— Written task —
Copy every line of the records below word for word, leaving out the pictures.

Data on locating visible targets
** Begin **

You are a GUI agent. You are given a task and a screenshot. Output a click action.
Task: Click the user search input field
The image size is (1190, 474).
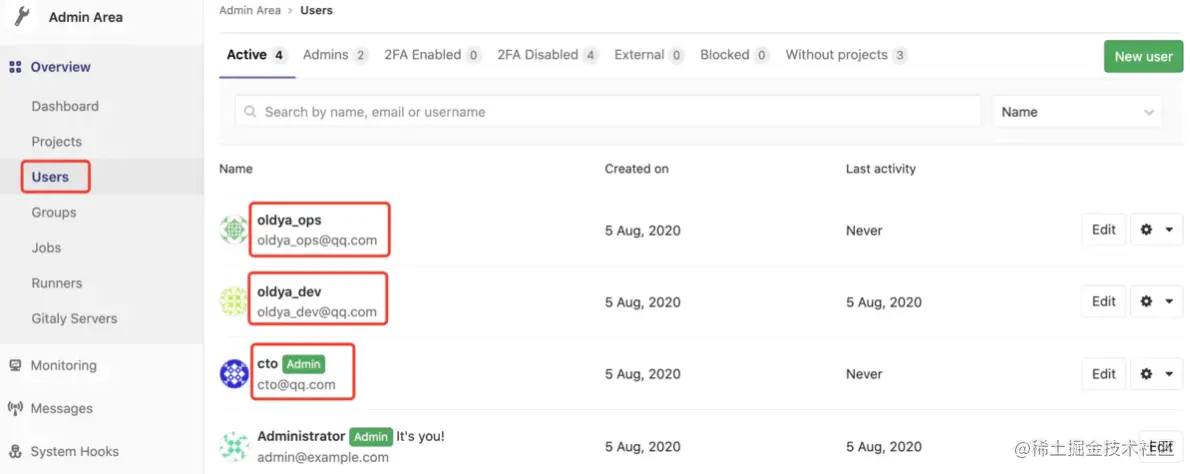point(607,112)
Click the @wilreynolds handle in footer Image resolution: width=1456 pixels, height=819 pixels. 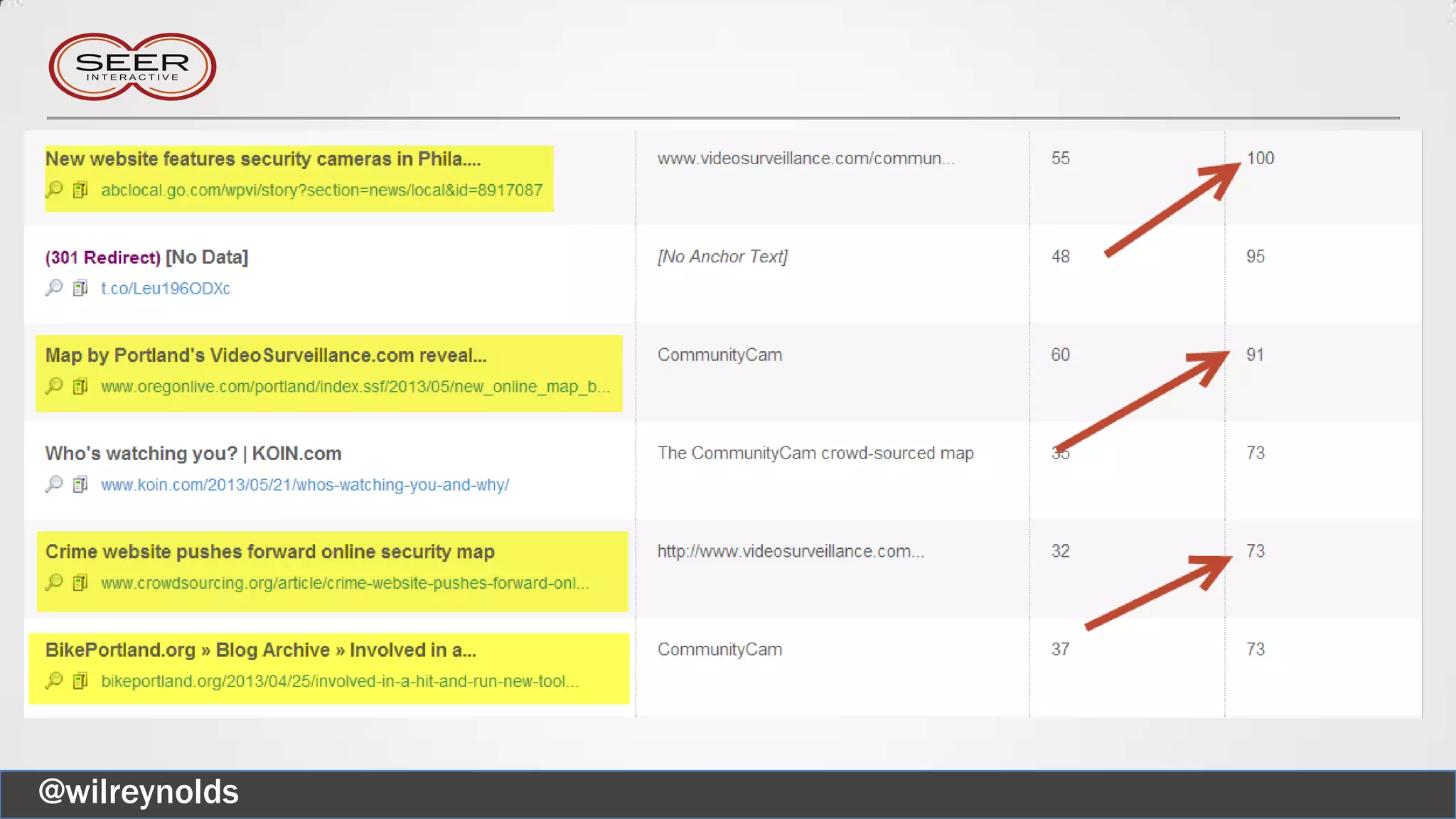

** End **

— Answer in full —
You are a GUI agent. You are given a task and a screenshot. Output a click action.
Task: Click the user search input field
The image size is (1190, 474).
point(607,112)
Click the @wilreynolds handle in footer Image resolution: width=1456 pixels, height=819 pixels. 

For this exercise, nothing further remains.